Ewan Birney was profiled by Science in 2012 as ‘Genomics’ Big Talker’. He wrote an article explaining how big science had been successful in changing biology, such as in ‘writing eulogy for junk DNA’. We know how that fiction ended.
However, it is noteworthy, how Birney responded to criticisms of his so-called textbook-changing scientific discovery. Sandwalk blog reported in 2012 –
Birney has a blog [Response on ENCODE reaction] but he has not responded to questions. Check out Ryan Gregory’s post to see what Birney is avoiding: Comments on Birney’s blog. Pay particular attention to the questions asked by Diogenes. Let’s hope that the reason for Birney’s silence is because he’s preparing a lengthy and scientifically accurate response!
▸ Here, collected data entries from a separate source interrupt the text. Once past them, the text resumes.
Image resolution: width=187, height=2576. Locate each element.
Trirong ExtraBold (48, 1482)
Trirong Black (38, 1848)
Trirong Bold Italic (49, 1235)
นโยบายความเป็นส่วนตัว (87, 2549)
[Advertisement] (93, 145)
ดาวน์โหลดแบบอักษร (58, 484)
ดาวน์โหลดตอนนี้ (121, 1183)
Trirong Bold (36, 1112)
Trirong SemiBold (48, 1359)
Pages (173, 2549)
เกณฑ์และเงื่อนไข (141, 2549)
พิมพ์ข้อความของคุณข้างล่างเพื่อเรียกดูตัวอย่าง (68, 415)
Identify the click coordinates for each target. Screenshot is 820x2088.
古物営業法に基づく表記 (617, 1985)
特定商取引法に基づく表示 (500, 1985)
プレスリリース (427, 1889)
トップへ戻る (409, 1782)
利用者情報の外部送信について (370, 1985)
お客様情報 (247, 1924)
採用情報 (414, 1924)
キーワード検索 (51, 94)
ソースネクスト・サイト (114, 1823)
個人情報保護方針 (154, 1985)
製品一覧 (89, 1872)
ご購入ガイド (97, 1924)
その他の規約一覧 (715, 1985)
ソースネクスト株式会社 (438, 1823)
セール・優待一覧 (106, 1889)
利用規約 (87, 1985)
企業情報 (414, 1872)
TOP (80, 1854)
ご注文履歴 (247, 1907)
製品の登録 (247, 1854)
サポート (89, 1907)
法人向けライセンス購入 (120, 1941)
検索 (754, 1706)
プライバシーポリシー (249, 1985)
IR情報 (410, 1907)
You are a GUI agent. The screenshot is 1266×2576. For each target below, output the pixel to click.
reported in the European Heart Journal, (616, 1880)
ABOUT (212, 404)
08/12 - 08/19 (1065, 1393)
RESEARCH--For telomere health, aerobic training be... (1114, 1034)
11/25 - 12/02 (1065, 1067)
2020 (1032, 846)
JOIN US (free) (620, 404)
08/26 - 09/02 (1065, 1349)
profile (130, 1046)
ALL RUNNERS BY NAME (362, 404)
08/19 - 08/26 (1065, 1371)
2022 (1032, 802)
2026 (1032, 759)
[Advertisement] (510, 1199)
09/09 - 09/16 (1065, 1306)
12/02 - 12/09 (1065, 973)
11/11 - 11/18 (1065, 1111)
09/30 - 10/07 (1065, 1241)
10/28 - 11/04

I wonder if Science is going to publish anything else on this fiasco? Most of the other journals have at least acknowledged that there’s a problem with the ENCODE publicity campaign. Some have even defended junk DNA and emphasized the misleading statements published by Birney et al. So far, there’s nothing on the Science website in spite of the fact that Science published one of the worst interpretations of the ENCODE results…. Or maybe it’s BECAUSE it published such a biased account that we’re not seeing any follow-up.
Not answering question about scientific theories is so 2012. These days, Birney is outright banning others from asking him critical questions.
Cole and Frederickson (the positivity lady) are crooks of a different dimension, who connect between the human genome and happiness/sadness of people. After we showed that their paper was complete nonsense, they went to the NCBI GEO database and surreptitiously uploaded a new file with modified raw data !! Needless to say, that invalidated their original paper, but who can fight unlimited funding for junk science from NIH?